I’ve also found the same kind of thinking to occur when people debate about things like
gay marriage. I feel told that I either I have to be marching down the streets with signs saying
that I know for absolutely sure that being gay is a natural, healthy, and innate
quality that deserves to be treated as something to be 100% celebrated without
any proof, or instead be condemning gays to hell as a Bible thumper. Is there no in
between? Is there no place for those who acknowledge that they may never have
enough information to give a real, firm answer and so they just choose to let
people live their lives?
It occurred to me that I’ve had lenses of ones and twos and
threes and fours shoved onto my eyes. And I realized we all live our lives like that.
I judge myself that way. Either I have a job, or I’m a moocher of a lazy bum
who doesn't want to be responsible. Well, maybe my true self is not defined by either of those statements. Maybe I’m an oddball, a
late bloomer, a sensitive person who is seeking the firm ground to continue on
with my life. Maybe this is just where I am right now.

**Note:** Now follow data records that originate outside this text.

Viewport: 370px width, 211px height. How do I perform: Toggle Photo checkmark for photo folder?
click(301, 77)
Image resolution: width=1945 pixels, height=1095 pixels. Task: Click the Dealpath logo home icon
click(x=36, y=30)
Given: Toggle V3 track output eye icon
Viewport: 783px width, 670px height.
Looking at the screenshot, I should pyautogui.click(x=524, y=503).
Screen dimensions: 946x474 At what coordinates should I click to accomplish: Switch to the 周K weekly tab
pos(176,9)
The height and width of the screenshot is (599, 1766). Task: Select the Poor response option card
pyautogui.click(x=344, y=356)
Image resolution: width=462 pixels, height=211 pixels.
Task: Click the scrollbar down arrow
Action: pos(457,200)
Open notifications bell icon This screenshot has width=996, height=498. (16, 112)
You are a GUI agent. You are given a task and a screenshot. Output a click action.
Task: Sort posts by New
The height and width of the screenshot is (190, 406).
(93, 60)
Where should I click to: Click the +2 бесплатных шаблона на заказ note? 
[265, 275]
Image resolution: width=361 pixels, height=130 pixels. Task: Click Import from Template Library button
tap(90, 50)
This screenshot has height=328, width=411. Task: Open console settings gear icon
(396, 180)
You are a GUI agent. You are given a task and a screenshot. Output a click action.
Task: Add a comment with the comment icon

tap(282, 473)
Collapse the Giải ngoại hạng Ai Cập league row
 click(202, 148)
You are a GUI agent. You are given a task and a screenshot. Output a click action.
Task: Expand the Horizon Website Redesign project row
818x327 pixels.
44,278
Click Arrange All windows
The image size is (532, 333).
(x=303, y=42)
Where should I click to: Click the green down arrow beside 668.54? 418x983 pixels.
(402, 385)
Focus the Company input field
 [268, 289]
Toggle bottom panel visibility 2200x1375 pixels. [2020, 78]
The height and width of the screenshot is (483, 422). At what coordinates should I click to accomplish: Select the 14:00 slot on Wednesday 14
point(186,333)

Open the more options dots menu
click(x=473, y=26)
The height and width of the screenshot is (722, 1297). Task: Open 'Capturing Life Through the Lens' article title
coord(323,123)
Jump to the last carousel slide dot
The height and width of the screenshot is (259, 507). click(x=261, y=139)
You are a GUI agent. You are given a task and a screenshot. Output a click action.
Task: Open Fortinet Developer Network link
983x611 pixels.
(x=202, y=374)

It's like either I have a “success
story” and give the right answer that the chosen lenses made me see, or the
lenses show me that I see the wrong answer. I could live my life like that. I could see myself through the culture. I could let others’ expectations define me. Or I
can think outside of it and see myself as I am. I can choose to wear the
culture contacts, or I can choose to be blind to the boxes. The suffocating
boxes. I think God was a little more creative than to use too many boxes when He
created humans. And I think he supplied me with a bit of that creativity. I like the idea of wearing creative God contacts better. I'd rather be blind than wear culture contacts and see all the massive L's that were stamped on certain peoples' foreheads.